Which one of the following is the closed form for the generating function of…
2022
Which one of the following is the closed form for the generating function of the sequence {an}n ≥ 0 defined below?
\(a(n) = \begin{cases}
n + 1, & \text n \text{ is odd}, \\
1, & \text{otherwise}.
\end{cases}
\)
- A.
\(\frac {x(1 + x^2)} {(1 - x^2)^2} + \frac {1} {1 - x}\) - B.
\(\frac {x(3 - x^2)} {(1 - x^2)^2} + \frac {1} {1 - x}\) - C.
\(\frac {2x} {(1 - x^2)^2} + \frac {1} {1 - x}\) - D.
\(\frac {x} {(1 - x^2)^2} + \frac {1} {1 - x}\)
Attempted by 31 students.
Show answer & explanation
Correct answer: A
Key idea: separate the constant 1 from the odd-index contributions.
Write the sequence as a(n)=1 for every n, plus an extra n when n is odd. Thus
G(x)=sum_{n>=0} a(n)x^n = sum_{n>=0}1*x^n + sum_{odd n} n x^n = 1/(1-x) + sum_{k>=0} (2k+1) x^{2k+1}.
Evaluate the odd-index sum: sum_{k>=0}(2k+1)x^{2k+1} = x*(2*sum_{k>=0} k (x^2)^k + sum_{k>=0} (x^2)^k).
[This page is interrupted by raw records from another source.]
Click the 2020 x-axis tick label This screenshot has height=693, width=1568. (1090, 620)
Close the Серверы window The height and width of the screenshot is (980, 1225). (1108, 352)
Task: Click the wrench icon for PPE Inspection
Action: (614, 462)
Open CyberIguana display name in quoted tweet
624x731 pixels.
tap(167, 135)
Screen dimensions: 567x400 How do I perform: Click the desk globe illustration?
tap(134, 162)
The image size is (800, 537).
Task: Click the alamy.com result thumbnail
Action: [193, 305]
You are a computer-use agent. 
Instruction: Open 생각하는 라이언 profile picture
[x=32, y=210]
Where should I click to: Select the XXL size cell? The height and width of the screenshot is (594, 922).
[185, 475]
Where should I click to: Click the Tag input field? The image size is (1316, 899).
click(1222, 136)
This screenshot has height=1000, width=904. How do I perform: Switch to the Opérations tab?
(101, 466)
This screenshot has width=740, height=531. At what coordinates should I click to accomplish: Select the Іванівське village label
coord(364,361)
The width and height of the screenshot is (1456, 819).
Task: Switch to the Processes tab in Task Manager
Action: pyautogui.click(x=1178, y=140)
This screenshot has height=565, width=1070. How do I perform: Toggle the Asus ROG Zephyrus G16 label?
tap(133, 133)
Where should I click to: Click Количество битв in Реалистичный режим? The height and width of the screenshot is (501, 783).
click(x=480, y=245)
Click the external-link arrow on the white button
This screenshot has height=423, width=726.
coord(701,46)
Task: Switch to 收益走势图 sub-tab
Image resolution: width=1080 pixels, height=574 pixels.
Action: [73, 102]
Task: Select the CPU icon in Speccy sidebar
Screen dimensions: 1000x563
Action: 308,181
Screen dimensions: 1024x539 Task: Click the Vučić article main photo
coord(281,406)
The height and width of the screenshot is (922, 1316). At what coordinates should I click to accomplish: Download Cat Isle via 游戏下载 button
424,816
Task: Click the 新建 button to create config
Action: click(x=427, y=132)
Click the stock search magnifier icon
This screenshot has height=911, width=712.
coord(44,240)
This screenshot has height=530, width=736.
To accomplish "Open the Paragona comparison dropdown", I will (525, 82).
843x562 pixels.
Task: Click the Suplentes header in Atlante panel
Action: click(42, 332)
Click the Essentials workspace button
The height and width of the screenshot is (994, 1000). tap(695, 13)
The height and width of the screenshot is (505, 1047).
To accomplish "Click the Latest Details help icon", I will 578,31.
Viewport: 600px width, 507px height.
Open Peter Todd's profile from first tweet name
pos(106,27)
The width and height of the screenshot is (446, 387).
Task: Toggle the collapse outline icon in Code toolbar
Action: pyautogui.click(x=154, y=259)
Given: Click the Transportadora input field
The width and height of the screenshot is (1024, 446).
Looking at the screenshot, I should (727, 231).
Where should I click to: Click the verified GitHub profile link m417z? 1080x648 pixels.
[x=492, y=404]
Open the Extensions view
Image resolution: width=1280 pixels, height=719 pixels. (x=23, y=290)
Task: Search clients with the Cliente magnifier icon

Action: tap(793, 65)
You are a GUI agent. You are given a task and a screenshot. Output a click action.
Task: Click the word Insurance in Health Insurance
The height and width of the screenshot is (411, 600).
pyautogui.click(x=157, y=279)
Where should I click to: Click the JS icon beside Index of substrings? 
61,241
Use standard sums: sum_{k>=0} (x^2)^k = 1/(1-x^2) and sum_{k>=0} k (x^2)^k = x^2/(1-x^2)^2, so the odd sum equals x*(2*x^2/(1-x^2)^2 + 1/(1-x^2)) = x(1+x^2)/(1-x^2)^2.
Therefore the generating function is
G(x) = x(1+x^2)/(1-x^2)^2 + 1/(1-x).
Quick check: expanding the series gives coefficients 1,2,1,4,1,6,... which match a0,a1,a2,a3,a4,a5 respectively.